To know more about TCP/IP...
Slide 29 : 29 / 60 : Introduction to TCP/IP Networking
Introduction to TCP/IP Networking
Historical Overview
The strength of Unix is the built-in networking provided under Unix. In the early
1980s, the Universiy of California at Berkeley (Berkeley), had taken the original
System 7 version of Unix developed at AT&T and made substantial modifications
to that version of Unix. Key additions, were support for virtual memory and the
initial release of TCP/IP for Unix. This release from Berkeley was known as
4.2
BSD. In 1986, Berkeley released a new version of Unix,
BSD 4.3,
with substantial improvements to the TCP/IP networking code.
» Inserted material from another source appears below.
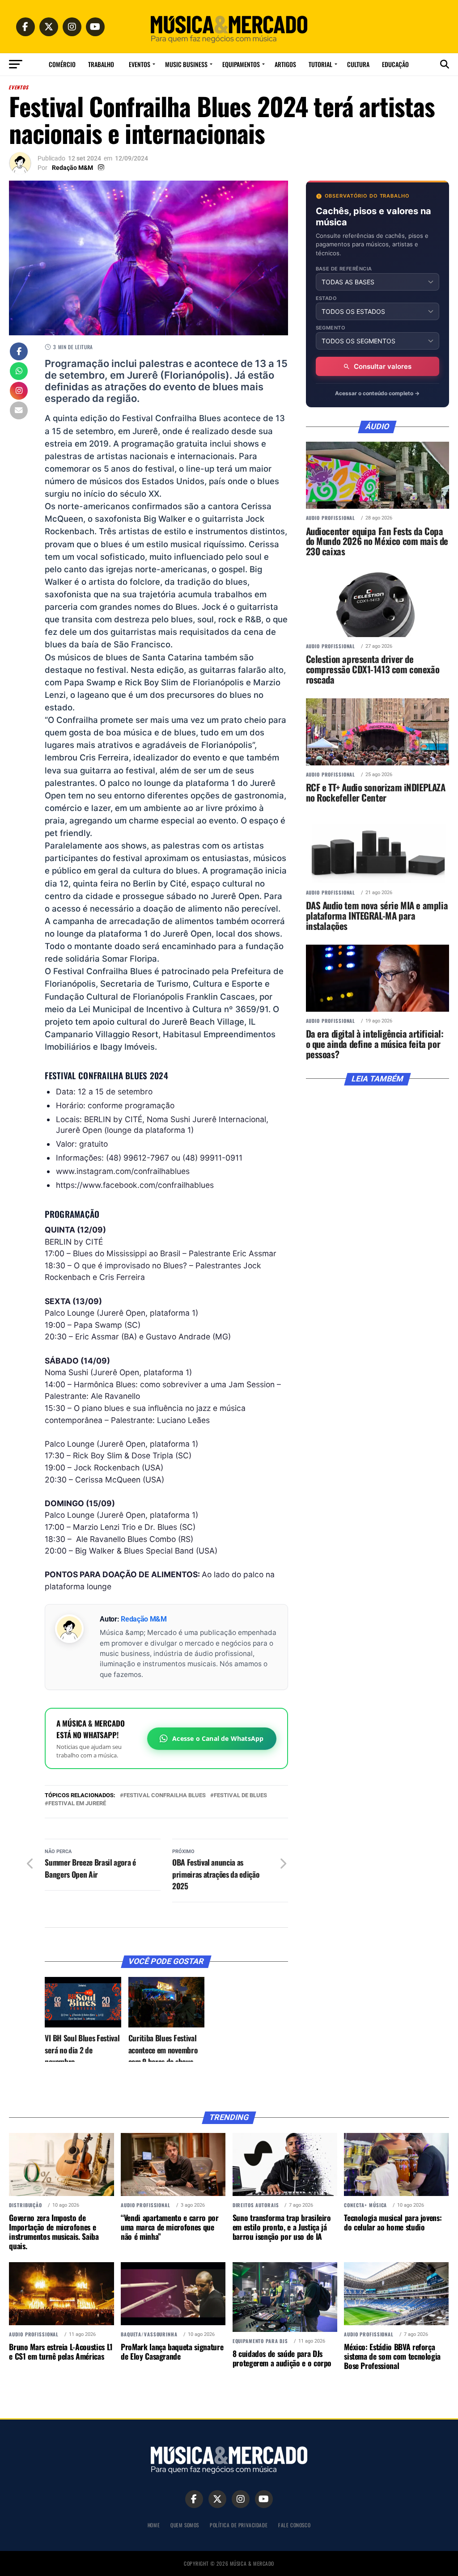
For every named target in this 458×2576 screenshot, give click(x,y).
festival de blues (240, 1796)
Whether a system uses a System V or a BSD based kernel all versions of Unix
now ship with 4.3 BSD networking software. Since this software was developed
at Berkeley, under a US government grant, it has been available to any vendor
or university at minimal cost. The TCP/IP code developed at Berkely has been
ported to other operating systems, such as the DEC VMS , Macintsh, DOS, Windows,
IBM CMS, IBM MVS, andmany other systems.Due to the ubiquity in the platforms
where TCP/IP is available it has become the primary means for interconnecting
systems in a heterogeneous computing environment.
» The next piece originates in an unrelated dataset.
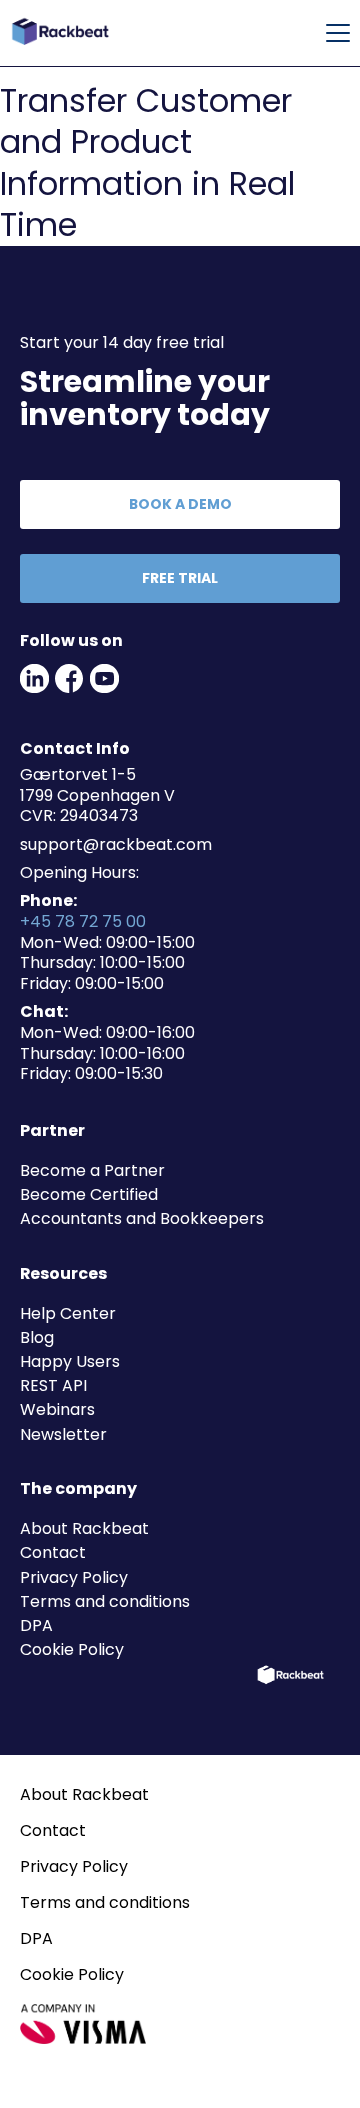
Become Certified (89, 1194)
Unix has been the platform for TCP/IP development. While Berkeley has been
the main contributor countless others have contributed to the effort. This work
has produced a system for networking that has proven itself over the years.
Presently, there are estimated to be over 5 million systems running the TCP/IP
software suite, the overwhelming majority are microcomputers. Unix has evolved
as the platform to use for integrating these many different systems into something
useful. As a system administrator on a Unix system it is very likely you will
be involved in networking issues and need to have a basic understanding of things
work.
Many vendors have provided other network on Unix systems other than (or in
addition too) TCP/IP. DEC has offered a version of it's DECNET software for
systems running it's version of Unix, named Ultrix. IBM also offers a version
of their propreitary SNA network software on IBM AIX machines. However, the
emphasis in this course will be on the TCP/IP
Introduction to TCP/IP
TCP/IP is made up of two acronyms, TCP, for Transmission Control Protocol, and
IP, for Internet Protocol. TCP handles packet flow between systems and IP handles
the routing of packets. However, that is a simplistic answer that we will expound
on further.
All modern networks are now designed using a layered approach. Each layer
presents a predefined interface to the layer above it. By doing so, a modular
design can be developed so as to minimize problems in the development of new
applications or in adding new interfaces.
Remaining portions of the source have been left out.